Compito assegnato: Secondo il testo sul festival dedicato a Benjamin Godard, quanti titoli comprende all'incirca il corpus delle sue opere? Rispondi per favore con una frase.
── Testo ──
Venezia, Festival “Benjamin Godard nei salotti parigini”: “Tra Parole e Canto”

Venezia, Scuola Grande San Giovanni Evangelista, Festival “Benjamin Godard nei salotti parigini”,
9 aprile-15 maggio 2016

“TRA PAROLE E CANTO”
Soprano Olivia Doray
Tenore Cyrille Dubois
Pianoforte Tristan Raes
Benjamin Godard: arie e duetti, mélodies, pezzi per pianoforte
Venezia,  9 aprile 2016    
Aria di primavera … aria di festival … Il Palazzetto Bru Zane dà il via ad una nuova rassegna dedicata, quest’anno, a Benjamin Godard, un musicista pressoché sconosciuto, di cui è rimasta in repertorio, sì e no, la Berceuse dall’opera Jocelyn, mentre il musicista francese – virtuoso di violino, particolarmente apprezzato come solista nei quartetti d’archi, pianista, compositore e direttore d’orchestra, oltre tutto fondatore della Société des Concerts Modernes – svolse un ruolo di primaria importanza nella vita musicale francese nel primo periodo della Terza Repubblica. In particolare, il corpus di opere, di cui è autore, contiene circa 150 titoli, comprendendo tutti i generi musicali: dal teatro musicale alla sinfonia a programma, dai concerti alla musica da camera, tra cui si impone un’abbondante produzione di mélodies. Lungi dal farsi condizionare dall’influenza di Wagner come fecero altri musicisti della sua generazione, Godard rimase fedele a se stesso e alla propria inclinazione per un romanticismo affine a quello di Chopin, Mendelssohn e Schumann. In un periodo – quello appunto successivo al Secondo Impero –, nel quale i salotti diventano determinanti nel panorama musicale francese, permettendo il raccordo tra il circuito di diffusione pubblico e quello privato, Godard era solito trascrivere i suoi lavori per adattarli alle caratteristiche di questo o quel salotto di Parigi.
Nel concerto inaugurale del Festival “Benjamin Godard nei salotti parigini”, la sontuosa sala capitolare della Scuola Grande di San Giovanni Evangelista – avvolta dalla sacralità dei teleri con episodi della vita del Santo –  si è trasformata in un grande salotto borghese o nobiliare, al cui interno risuonavano, di volta in volta, arie e duetti (dalla sinfonia drammatica Le Tasse e dalle opere Les Guelfes, Pedro de Zalamea, Jocelyn), pezzi per pianoforte, mélodies su vari testi poetici: un programma che ha pienamente declinato la vocazione “salottiera” del compositore, che il Palazzetto Bru Zane ci invita a riscoprire.
───
── Dati forniti ──
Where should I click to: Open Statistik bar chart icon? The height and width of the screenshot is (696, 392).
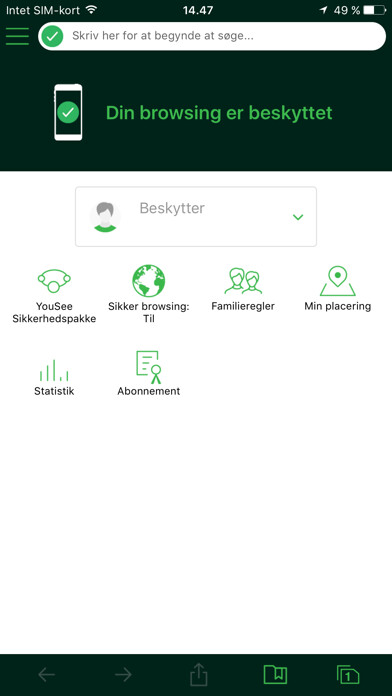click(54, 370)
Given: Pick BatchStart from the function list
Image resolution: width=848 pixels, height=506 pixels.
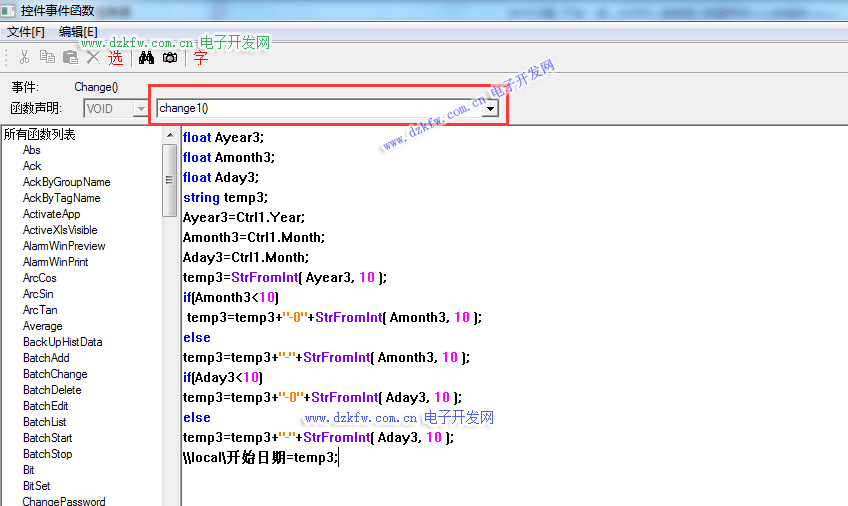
───
Risposta al compito: Il corpus delle opere di Godard comprende circa 150 titoli.